COS 24-7
Tests of neutral theory predictions for the Barro Colorado Island tree community informed by regional abundance data

Tuesday, August 6, 2013: 10:10 AM
L100D, Minneapolis Convention Center
Annette M. Ostling, Ecology and Evolutionary Biology, University of Michigan, Ann Arbor, MI
Cody Weinberger, Ecology and Evolutionary Biology, University of Michigan, University of Chicago
Devin Riley, Ecology and Evolutionary Biology, University of Michigan, Ann Arbor, MI
Background/Question/Methods

Neutral theory has the potential to serve as a quantitative process-based null model in ecology, whose rejection indicates the importance of processes of interest in assembling communities, such as niche differentiation and habitat filtering. So far tests of neutral theory have not been revealing however.  Its predictions provide a good fit to the relative abundance distribution of tree species in the tropical forest on Barro Colorado Island, as well as other data sets.  However, these predictions are based on using a neutral model for the regional or “meta” community as well as for the local community.  This neutral model for the regional community is problematic in its assumptions regarding speciation, and its key parameter is allowed to vary in generating neutral theory fits to local community observations.  Local community assembly processes might better be detected by testing a neutral model instead informed by observations of the state of the regional community.  Here we carry out such a test, examining how different the structure of the community of tree species in the 50 ha Barro Colorado Island plot looks than predictions of a spatially-implicit neutral model that bases each species’ regional abundance on data from over 50 plots that have been established around the Panama Canal Basin since 1994.

Results/Conclusions

We find that an unrealistically low immigration rate is needed for the species richness and species abundance distribution under neutrality to fit observations.

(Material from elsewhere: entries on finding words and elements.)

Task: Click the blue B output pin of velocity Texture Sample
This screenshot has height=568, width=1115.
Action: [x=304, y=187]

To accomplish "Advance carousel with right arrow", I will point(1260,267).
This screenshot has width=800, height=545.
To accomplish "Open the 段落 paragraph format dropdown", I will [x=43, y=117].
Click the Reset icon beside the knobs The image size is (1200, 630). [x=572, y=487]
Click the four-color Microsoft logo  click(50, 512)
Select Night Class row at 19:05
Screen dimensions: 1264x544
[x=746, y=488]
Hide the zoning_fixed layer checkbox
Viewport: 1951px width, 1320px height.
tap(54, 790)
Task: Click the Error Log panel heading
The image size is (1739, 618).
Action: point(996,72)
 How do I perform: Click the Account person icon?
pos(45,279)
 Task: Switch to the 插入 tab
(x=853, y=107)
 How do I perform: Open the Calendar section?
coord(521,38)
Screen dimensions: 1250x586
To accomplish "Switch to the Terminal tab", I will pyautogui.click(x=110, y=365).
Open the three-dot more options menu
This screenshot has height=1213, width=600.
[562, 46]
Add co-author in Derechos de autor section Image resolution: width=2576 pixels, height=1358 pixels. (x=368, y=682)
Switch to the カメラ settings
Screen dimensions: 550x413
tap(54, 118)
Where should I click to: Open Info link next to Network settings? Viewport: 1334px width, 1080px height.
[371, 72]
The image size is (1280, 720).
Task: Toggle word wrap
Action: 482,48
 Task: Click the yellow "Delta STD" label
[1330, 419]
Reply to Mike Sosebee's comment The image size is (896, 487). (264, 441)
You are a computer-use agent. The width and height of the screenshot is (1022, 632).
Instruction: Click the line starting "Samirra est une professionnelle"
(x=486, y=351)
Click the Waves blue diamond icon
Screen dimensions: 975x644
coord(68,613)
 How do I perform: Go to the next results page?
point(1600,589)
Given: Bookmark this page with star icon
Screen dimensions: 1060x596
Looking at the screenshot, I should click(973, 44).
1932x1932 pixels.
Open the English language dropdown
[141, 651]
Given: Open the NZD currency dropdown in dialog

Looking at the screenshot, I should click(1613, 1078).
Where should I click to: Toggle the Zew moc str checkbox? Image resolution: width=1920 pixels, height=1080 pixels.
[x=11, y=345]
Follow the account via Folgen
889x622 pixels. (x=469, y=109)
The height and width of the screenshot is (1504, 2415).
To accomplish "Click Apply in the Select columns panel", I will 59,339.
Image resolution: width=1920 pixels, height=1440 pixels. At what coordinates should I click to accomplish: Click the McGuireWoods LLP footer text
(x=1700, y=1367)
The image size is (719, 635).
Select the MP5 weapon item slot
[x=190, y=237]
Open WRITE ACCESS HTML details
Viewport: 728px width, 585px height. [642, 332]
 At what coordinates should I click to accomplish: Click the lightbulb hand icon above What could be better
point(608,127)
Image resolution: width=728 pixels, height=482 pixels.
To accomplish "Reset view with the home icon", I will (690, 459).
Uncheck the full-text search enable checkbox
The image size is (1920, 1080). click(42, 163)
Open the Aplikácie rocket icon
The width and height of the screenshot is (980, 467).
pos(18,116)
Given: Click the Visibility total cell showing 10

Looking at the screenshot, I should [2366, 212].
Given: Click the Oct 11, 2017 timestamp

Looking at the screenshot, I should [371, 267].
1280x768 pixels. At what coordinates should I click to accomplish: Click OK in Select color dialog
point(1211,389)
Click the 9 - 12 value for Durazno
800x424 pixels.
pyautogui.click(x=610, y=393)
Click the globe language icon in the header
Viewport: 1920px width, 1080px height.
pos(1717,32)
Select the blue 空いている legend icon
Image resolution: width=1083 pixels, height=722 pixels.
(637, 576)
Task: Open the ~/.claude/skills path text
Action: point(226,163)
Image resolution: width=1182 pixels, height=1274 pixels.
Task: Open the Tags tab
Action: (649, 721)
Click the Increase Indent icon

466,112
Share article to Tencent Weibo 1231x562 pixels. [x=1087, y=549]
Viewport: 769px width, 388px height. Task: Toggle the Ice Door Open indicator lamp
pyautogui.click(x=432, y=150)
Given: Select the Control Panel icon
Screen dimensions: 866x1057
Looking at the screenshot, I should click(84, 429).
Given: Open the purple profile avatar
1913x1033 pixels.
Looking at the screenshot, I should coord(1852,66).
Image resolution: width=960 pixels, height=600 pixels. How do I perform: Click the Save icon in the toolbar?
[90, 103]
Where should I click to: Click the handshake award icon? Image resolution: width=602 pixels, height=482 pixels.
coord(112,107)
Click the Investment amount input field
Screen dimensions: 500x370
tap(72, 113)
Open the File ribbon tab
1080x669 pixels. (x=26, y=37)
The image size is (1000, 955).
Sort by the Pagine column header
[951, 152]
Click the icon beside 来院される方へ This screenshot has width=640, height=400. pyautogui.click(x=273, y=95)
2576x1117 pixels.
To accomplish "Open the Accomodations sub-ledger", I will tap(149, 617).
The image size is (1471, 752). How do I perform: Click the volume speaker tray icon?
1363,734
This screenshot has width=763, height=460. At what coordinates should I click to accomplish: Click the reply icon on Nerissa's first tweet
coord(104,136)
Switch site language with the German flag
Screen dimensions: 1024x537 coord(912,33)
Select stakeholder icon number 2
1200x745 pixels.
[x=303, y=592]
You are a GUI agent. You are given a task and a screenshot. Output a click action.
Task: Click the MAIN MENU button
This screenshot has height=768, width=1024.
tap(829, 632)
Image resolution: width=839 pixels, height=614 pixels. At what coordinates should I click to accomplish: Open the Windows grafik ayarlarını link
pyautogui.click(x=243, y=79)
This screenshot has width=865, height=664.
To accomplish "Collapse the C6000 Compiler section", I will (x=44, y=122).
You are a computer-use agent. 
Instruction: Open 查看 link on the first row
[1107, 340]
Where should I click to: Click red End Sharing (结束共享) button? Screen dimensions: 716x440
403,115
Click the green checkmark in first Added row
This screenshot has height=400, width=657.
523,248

We are able to detect the signature of selection for and against some species in the community.  Work currently in progress includes examining potential relationships between detected selection and biological parameters such as dispersal ability, abiotic associations, and life-history strategy. Our results suggest more refined versions of this approach, involving a more detailed neutral or dispersal-assembly model, may be fruitful.  Ultimately detected selection could be organized along trait axes to look for patterning indicative of niche differentiation or habitat filtering.